-- BEGIN DOCUMENT TEXT --

November 12, 2018
On Monday, 12 November 2018 at 09:11:04 UTC, John Colvin wrote:
> On Sunday, 11 November 2018 at 20:47:16 UTC, Steven Schveighoffer wrote:
>> On 11/11/18 2:21 PM, John Colvin wrote:
>>> Take a look at this (I think?) supposed-to-be-thread-safe code according to the rules of D:
>>> 
>>> import std.stdio;
>>> import core.thread;
>>> import core.atomic;
>>> 
>>> int* foo() pure
>>> {
>>>      auto ret = new int;
>>>      *ret = 3;  // MODIFY
>>>      return ret;
>>> }
>>> 
>>> shared immutable(int)* g;
>>> 
>>> void bar()
>>> {
>>>      immutable(int)* d = null;
>>>      while (d is null)
>>>          d = g.atomicLoad;
>>>      assert(*d == 3); // READ
>>>      assert(*d == 3); // READ AGAIN
>>> }
>>> 
>>> void main()

-- END DOCUMENT TEXT --
-- BEGIN SUPPLIED DATA --

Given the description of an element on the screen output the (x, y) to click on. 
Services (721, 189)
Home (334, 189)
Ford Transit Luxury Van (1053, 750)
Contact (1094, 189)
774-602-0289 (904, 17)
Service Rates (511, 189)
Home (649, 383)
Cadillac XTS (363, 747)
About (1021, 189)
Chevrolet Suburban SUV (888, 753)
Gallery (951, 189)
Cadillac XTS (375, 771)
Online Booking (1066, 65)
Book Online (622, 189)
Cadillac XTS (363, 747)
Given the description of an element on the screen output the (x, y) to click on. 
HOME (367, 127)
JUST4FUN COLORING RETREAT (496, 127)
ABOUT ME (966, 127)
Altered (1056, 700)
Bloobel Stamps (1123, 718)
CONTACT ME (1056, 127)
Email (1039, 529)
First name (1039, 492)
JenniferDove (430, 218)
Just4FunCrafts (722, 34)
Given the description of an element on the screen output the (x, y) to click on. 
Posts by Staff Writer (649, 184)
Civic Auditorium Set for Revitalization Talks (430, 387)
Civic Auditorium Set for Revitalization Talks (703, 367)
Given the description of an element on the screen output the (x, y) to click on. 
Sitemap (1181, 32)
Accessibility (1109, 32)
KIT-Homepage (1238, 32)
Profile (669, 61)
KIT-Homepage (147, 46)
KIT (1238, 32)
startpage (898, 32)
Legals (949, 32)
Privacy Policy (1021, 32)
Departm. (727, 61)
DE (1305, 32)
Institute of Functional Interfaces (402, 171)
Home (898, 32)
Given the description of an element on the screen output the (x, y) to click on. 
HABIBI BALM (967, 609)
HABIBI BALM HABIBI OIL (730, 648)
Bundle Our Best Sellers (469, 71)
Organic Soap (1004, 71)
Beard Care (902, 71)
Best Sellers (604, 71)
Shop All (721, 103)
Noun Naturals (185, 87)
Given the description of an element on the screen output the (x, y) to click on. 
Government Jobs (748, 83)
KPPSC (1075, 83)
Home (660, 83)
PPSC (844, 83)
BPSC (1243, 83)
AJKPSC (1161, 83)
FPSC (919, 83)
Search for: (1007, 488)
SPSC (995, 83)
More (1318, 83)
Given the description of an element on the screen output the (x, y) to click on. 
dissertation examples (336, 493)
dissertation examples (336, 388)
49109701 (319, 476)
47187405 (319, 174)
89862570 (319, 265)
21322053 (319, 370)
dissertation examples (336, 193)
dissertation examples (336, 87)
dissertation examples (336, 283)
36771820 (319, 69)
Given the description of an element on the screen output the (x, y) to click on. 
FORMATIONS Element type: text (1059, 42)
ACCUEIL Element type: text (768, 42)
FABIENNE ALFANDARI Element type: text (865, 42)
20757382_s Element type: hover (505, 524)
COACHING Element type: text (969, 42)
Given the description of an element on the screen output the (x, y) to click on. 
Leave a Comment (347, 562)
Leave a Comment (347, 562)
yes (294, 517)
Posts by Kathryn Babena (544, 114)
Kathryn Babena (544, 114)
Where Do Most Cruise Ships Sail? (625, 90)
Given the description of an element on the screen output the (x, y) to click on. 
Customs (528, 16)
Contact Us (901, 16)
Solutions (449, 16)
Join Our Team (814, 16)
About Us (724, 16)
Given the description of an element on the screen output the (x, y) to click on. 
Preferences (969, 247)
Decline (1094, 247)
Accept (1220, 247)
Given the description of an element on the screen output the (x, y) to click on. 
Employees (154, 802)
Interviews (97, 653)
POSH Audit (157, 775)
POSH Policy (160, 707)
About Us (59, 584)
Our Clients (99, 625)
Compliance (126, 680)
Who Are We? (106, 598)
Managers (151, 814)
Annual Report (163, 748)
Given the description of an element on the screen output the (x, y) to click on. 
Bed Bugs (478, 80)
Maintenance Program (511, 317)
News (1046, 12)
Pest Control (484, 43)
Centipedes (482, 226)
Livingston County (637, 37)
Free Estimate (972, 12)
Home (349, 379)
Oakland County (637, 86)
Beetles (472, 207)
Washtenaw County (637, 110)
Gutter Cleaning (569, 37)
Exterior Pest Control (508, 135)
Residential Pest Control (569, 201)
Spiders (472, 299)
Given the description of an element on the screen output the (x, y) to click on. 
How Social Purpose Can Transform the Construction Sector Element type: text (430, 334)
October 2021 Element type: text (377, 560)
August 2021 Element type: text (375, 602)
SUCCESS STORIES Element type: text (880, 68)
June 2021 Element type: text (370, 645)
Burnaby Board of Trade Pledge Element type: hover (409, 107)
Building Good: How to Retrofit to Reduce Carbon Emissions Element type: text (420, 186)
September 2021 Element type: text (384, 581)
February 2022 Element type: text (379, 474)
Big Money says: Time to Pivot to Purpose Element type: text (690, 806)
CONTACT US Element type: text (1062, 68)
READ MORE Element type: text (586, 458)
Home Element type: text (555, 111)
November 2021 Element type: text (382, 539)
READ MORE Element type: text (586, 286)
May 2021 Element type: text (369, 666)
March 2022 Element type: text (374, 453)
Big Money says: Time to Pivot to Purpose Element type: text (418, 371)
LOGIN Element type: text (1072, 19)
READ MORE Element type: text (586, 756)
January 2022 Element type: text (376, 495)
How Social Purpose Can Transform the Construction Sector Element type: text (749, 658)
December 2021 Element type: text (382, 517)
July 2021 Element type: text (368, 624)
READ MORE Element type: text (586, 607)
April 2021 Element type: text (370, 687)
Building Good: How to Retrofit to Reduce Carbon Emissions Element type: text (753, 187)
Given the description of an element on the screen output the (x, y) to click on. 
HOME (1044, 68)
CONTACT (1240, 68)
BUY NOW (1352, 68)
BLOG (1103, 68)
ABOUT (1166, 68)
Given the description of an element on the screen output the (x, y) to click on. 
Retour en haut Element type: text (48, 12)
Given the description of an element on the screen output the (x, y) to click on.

-- END SUPPLIED DATA --

_EXERCISE INSTRUCTIONS_
1. List every module imported in the code quoted in the forum thread about thread-safe D code.
2. Continue the forum thread about thread-safe D code from the point where it stops.

_RESULTS_
1.
std.stdio
core.thread
core.atomic

2.
>>> {
>>>      auto t = new Thread(&bar).start();
>>>      immutable(int)* a = foo();
>>>      g.atomicStore(a);
>>>      t.join;
>>> }
>>> 
>>> What stops the CPU executing this such that MODIFY happens between READ and READ AGAIN ?
>>> 
>>> To aid in the thought experiment, imagine if we replace `*ret = 3` with `*ret = longComputation()`? It might help your reasoning about re-ordering if you consider `foo` inlined.
>>
>> Hm... I wouldn't expect the compiler would allow reordering across a return boundary. Even if the inlining occurs. Implicit conversion of pure return values depends on that.
>>
>> I don't know all the rules of reordering, but this would definitely cause races if it was allowed to reorder the storage of data in *d, and the storage of d into g.
>
> The compiler can definitely re-order over return boundaries in general, but perhaps there is some special logic to prevent mistakes in these cases?
>
>> Wait, wouldn't the atomicStore create a barrier, such that all the code before it must execute?
>> 
>> -Steve
>
> Not a full memory barrier on most (all relevant?) platforms.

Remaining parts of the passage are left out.